This exhibit will showcase a sampling of American paintings in the collection of the Huntington Museum of Art that feature the human form.
From ancient times, depicting the human figure has been a central focus for artists. As an artistic culture formed in the early days of the United States, figure painting, and especially portraiture, captured much of the attention of painters and sculptors, primarily because it was the one area that could provide vital paid commissions. Unlike their European counterparts, they could not take advantage of generous patronage from church or government entities, since the American versions of these organizations placed little emphasis on collecting art.
Much of the early portraiture was produced by modestly trained artists whose work is now considered “folk art,” such as Susannah Quarles Nicholson, whose series of portraits of a Virginia family is now in the HMA collection. The desire to honor national heroes such as George Washington spurred many artists to create history-based figural imagery and even recycle previous efforts, including Alvan Fisher’s copy of Washington at Dorchester Heights, a painting by Gilbert Stuart, which Fisher created as both a nine-by-six foot version (now in the Dedham, Massachusetts, Town Hall) and a smaller copy that is now in the collection of the Huntington Museum of Art.
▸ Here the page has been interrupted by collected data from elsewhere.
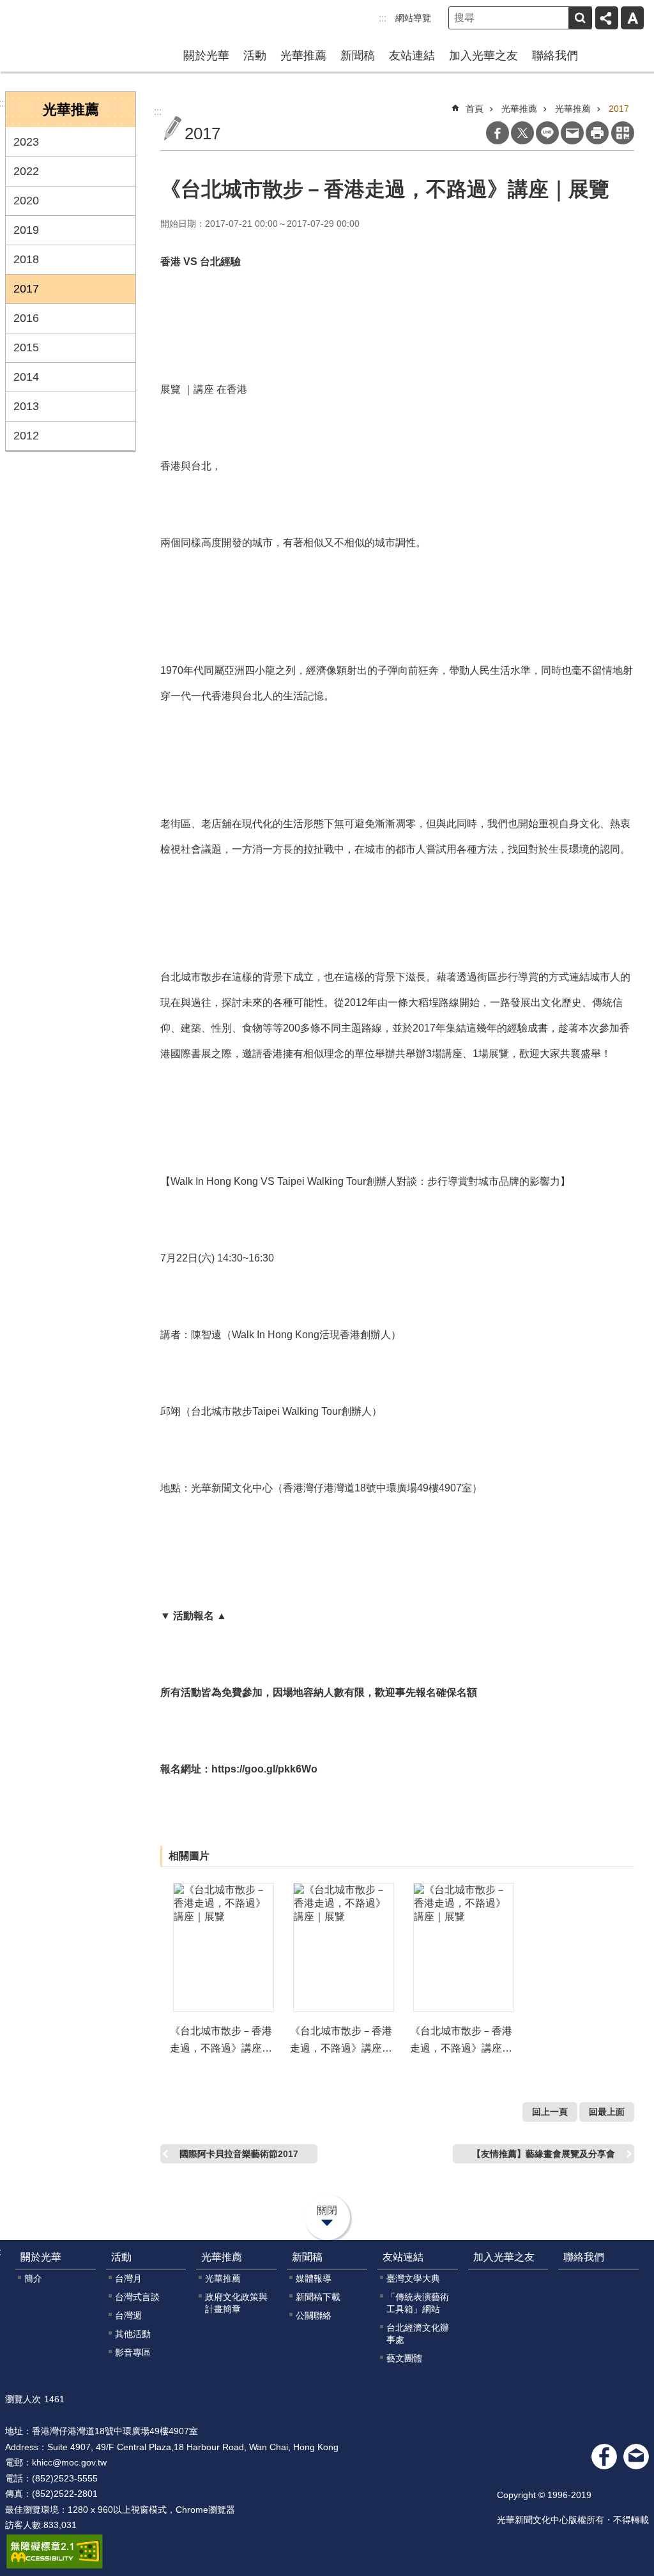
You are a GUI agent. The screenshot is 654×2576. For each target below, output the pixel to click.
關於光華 (206, 55)
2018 (26, 259)
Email (572, 132)
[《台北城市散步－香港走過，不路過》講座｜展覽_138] (636, 2456)
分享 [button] (606, 17)
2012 (26, 435)
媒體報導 (313, 2278)
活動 (254, 55)
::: (382, 18)
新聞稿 (357, 55)
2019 (26, 230)
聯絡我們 (555, 55)
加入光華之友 (483, 55)
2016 (26, 318)
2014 (26, 376)
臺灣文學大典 (413, 2278)
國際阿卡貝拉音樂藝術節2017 (238, 2154)
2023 (26, 141)
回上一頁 (550, 2112)
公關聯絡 (313, 2315)
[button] (223, 1947)
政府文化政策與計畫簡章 (236, 2303)
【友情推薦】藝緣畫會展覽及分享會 (543, 2154)
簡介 (33, 2278)
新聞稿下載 (318, 2297)
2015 (26, 347)
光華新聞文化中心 (63, 24)
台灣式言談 (137, 2297)
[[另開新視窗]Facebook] (604, 2456)
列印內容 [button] (597, 132)
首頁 (474, 108)
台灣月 (128, 2278)
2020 (26, 200)
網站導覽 (413, 18)
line (547, 132)
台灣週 (128, 2315)
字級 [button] (632, 17)
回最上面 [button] (607, 2112)
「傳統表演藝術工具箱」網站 (417, 2303)
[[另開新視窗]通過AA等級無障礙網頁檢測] (54, 2551)
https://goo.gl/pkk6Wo (264, 1769)
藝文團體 (404, 2358)
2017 (26, 288)
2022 (26, 171)
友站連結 (412, 55)
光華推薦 (303, 55)
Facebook (497, 132)
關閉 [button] (327, 2210)
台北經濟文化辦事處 (417, 2333)
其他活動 (133, 2334)
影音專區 (133, 2352)
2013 (26, 406)
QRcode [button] (622, 132)
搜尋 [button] (579, 17)
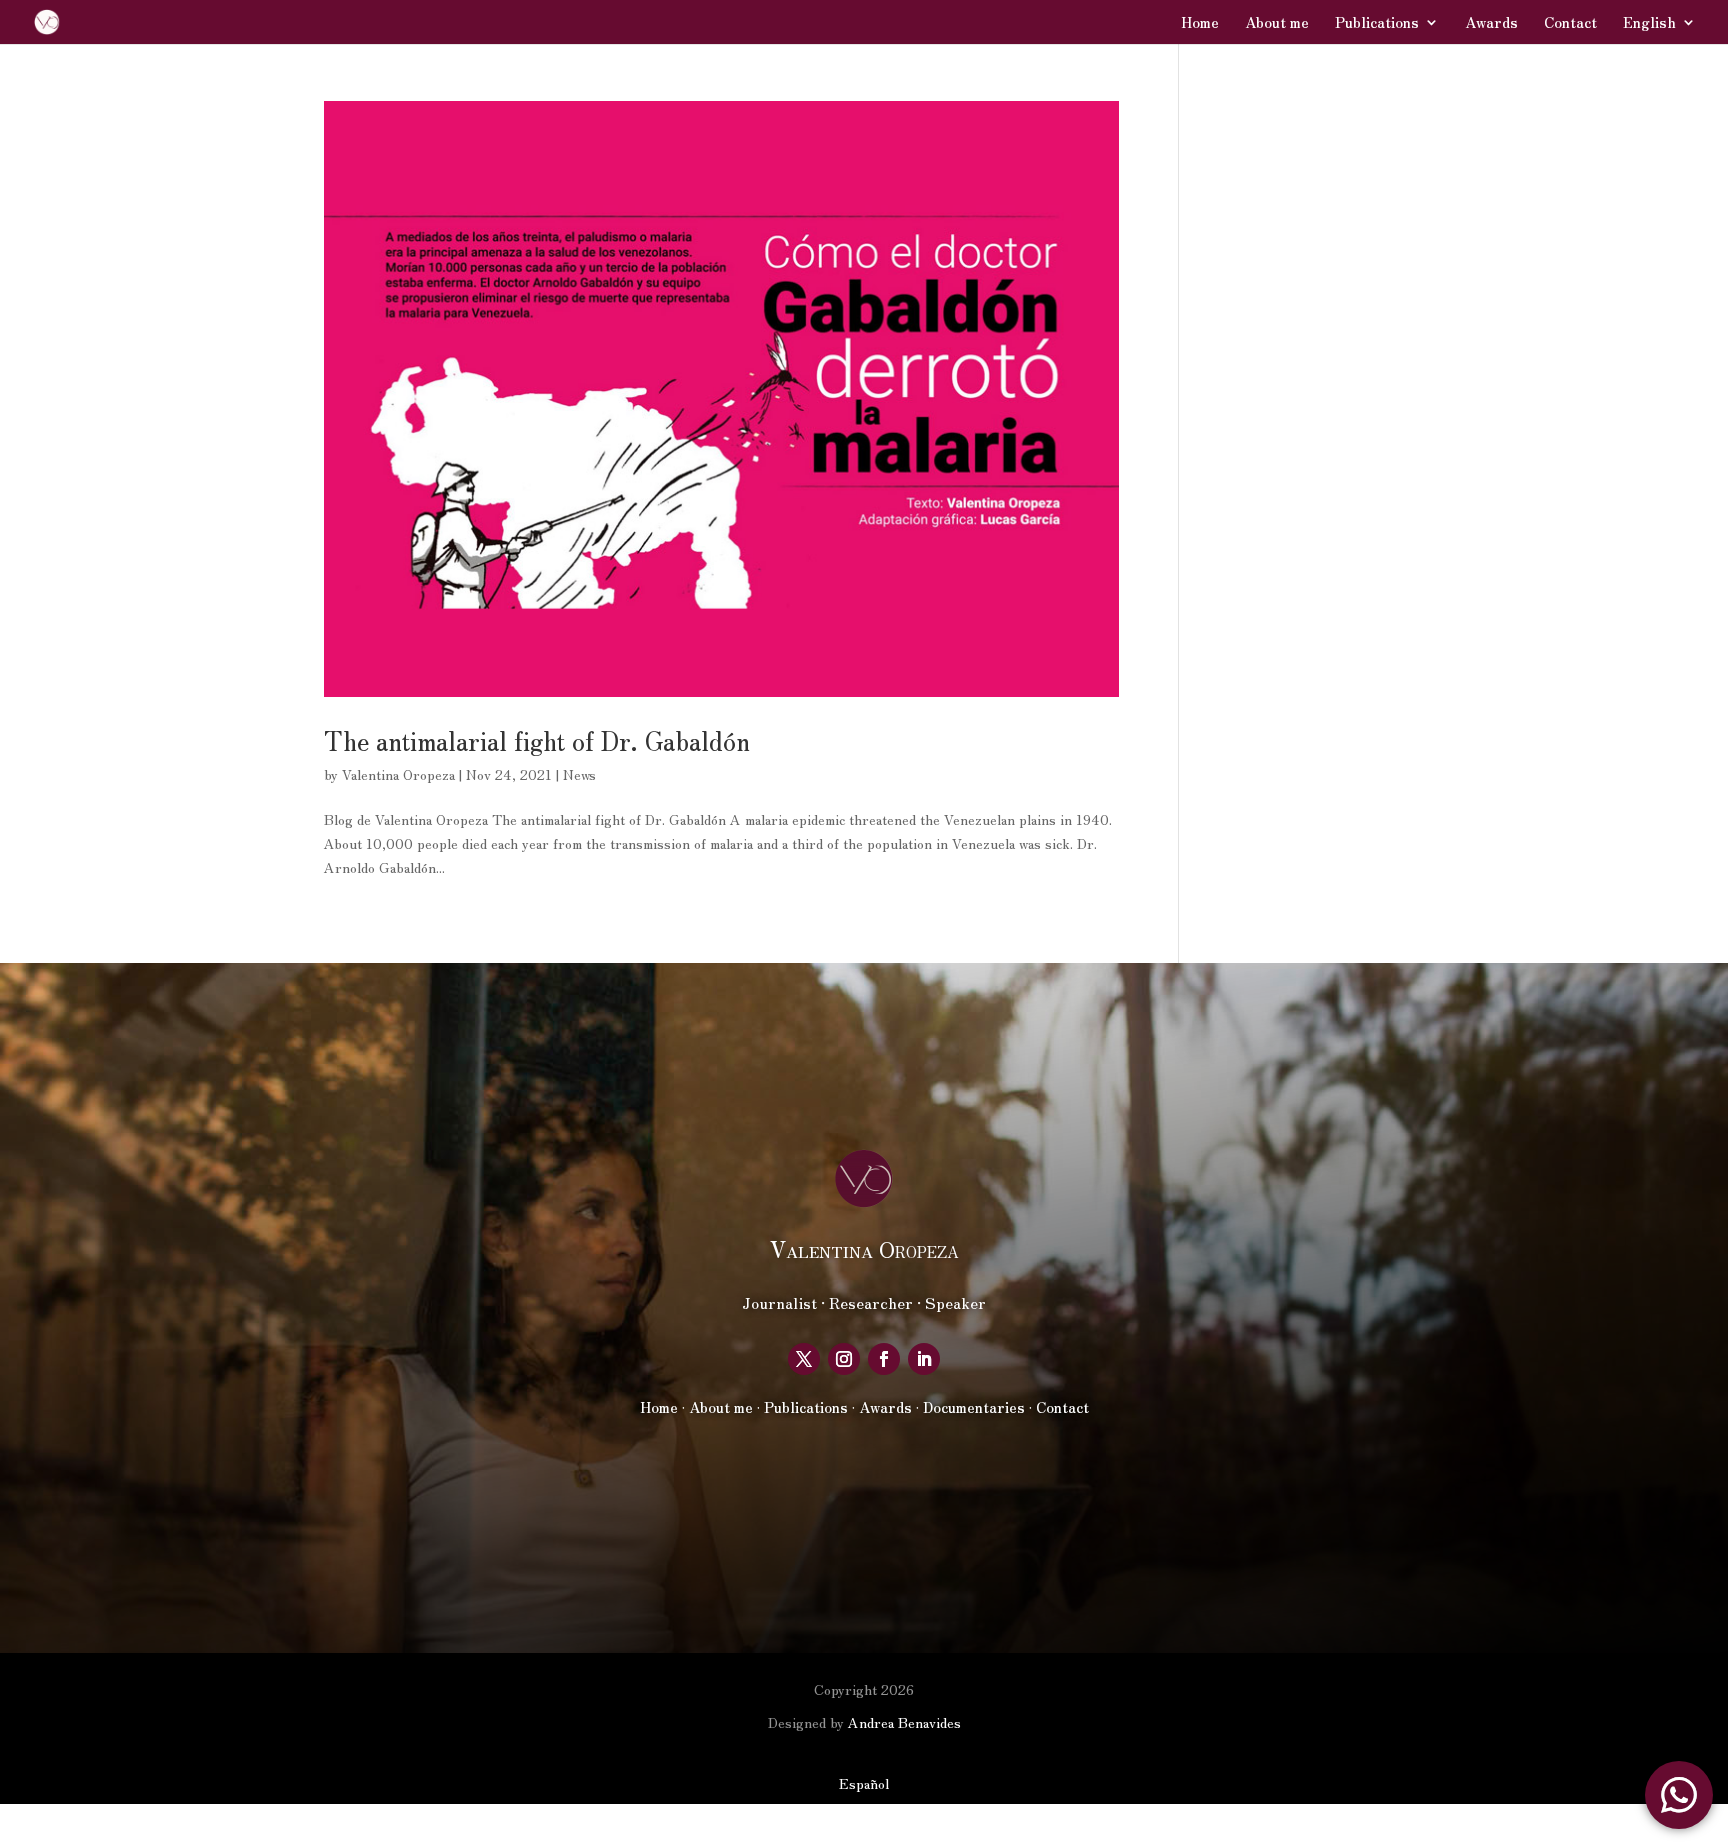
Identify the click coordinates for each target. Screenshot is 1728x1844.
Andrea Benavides (904, 1722)
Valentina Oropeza (398, 774)
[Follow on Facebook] (884, 1359)
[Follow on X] (804, 1359)
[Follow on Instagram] (844, 1359)
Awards (1491, 23)
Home (1200, 23)
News (579, 774)
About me (1277, 23)
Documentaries (974, 1407)
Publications (1377, 23)
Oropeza (864, 1248)
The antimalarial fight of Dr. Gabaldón (537, 739)
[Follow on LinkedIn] (924, 1359)
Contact (1570, 23)
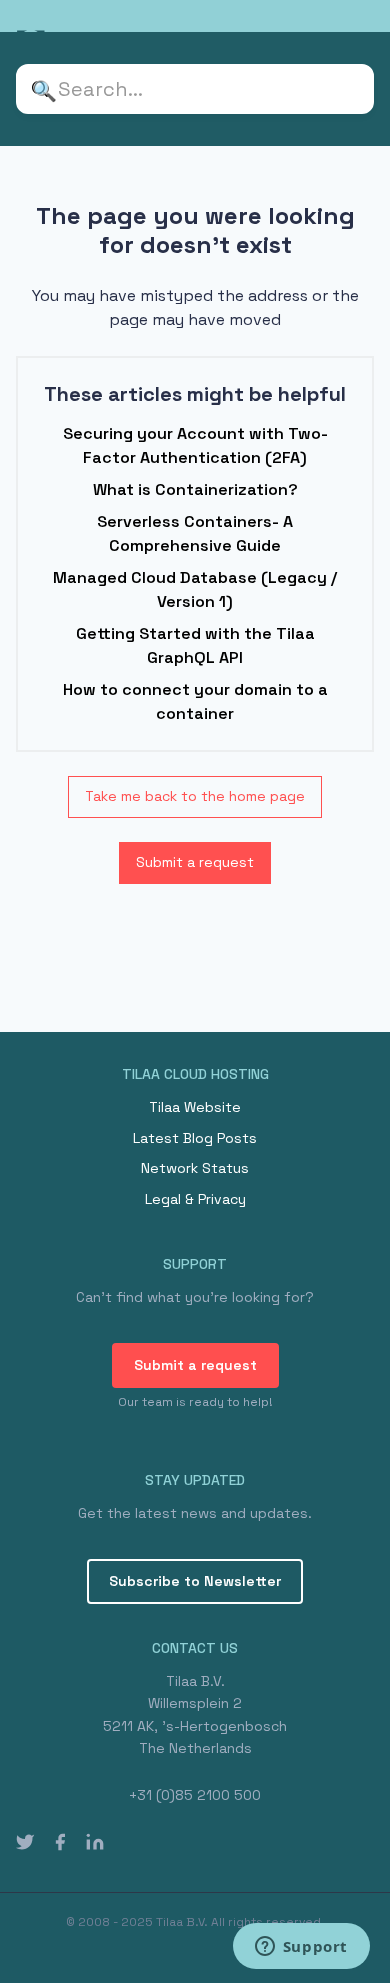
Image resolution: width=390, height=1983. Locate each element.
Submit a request (195, 862)
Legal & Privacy (195, 1199)
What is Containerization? (195, 489)
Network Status (195, 1168)
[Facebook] (60, 1841)
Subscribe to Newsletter (195, 1581)
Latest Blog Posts (195, 1138)
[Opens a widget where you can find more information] (301, 1948)
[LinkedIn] (95, 1841)
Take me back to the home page (195, 796)
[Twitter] (25, 1841)
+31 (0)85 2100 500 (195, 1795)
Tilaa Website (195, 1107)
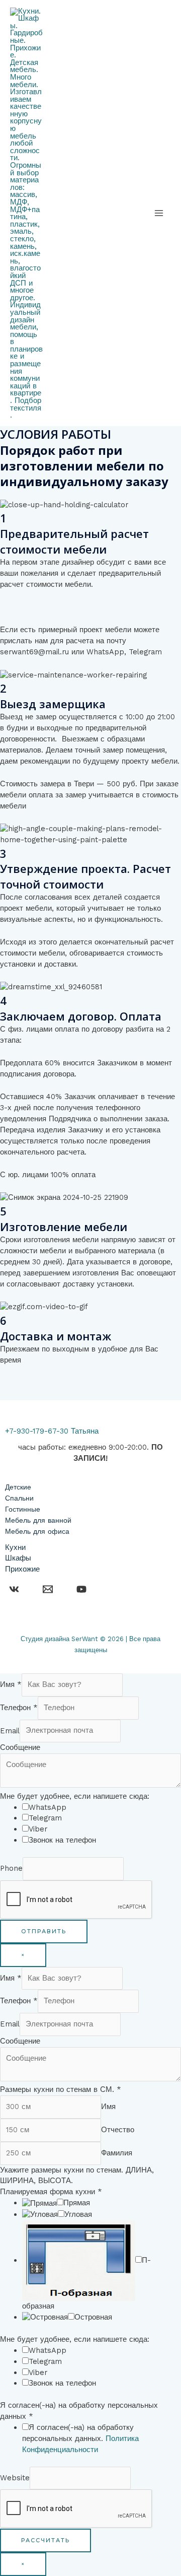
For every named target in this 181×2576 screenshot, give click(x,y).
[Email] (48, 1589)
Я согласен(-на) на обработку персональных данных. (80, 2438)
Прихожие (22, 1569)
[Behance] (14, 1589)
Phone (11, 1868)
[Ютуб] (81, 1589)
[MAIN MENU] (159, 213)
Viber (38, 1829)
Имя (11, 1684)
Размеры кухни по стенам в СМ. (60, 2089)
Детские (18, 1487)
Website (15, 2477)
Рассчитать (45, 2540)
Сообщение (20, 1747)
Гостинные (22, 1509)
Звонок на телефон (62, 1840)
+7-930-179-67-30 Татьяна (52, 1431)
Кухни (15, 1547)
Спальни (19, 1498)
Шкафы (18, 1558)
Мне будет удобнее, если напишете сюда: (74, 1796)
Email (10, 1730)
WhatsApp (47, 1807)
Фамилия (116, 2152)
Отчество (117, 2129)
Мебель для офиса (37, 1531)
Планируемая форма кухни (51, 2191)
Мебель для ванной (38, 1520)
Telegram (45, 1817)
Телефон (19, 1707)
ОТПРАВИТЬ (43, 1931)
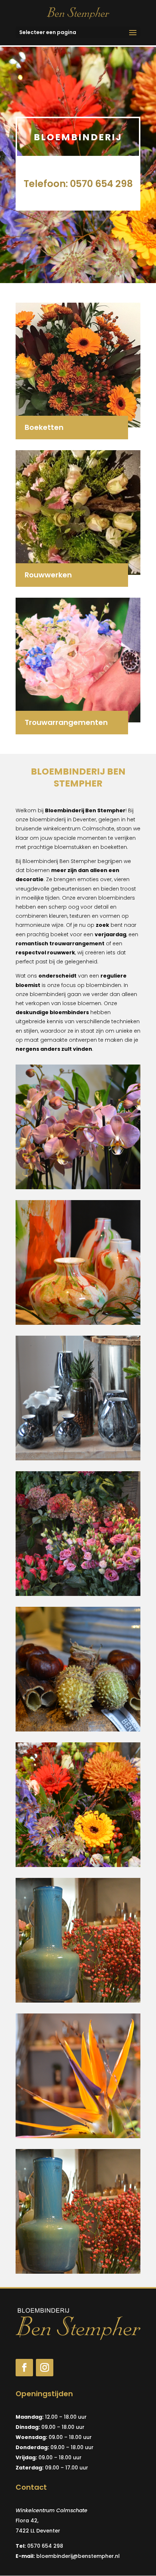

By the latter half of the 19th century, a growing group of art collectors began to support the work of American painters, a development that provided the means to make a living and encouraged artists to move beyond traditional portraiture and still-life subjects. Genre paintings became especially popular, examples of which can be seen in the HMA collection such as Enoch Wood Perry’s finely rendered painting The Potter, and in Irving Wiles’ On the Porch. Charles Hawthorne’s The Clipper Ship Captain shows the influence of the Realist movement in the art and literature of the U.S. with its depiction of an aging and weary-looking resident of Provincetown, Massachusetts.
As a wave of impressionism moved onto the American scene, painters such as Childe Hassam applied the style to traditional figure studies, as he demonstrated in his work The Butterfly. Although modernism and abstraction began to prevail in American art in the mid-20th century and move artists away from representational figure painting, an undercurrent of realism has been carried on through the work of contemporary artists such as Alan Feltus and Wade Schuman, both of whom have served as visiting artists in the Walter Gropius Master Artist Workshop program at HMA.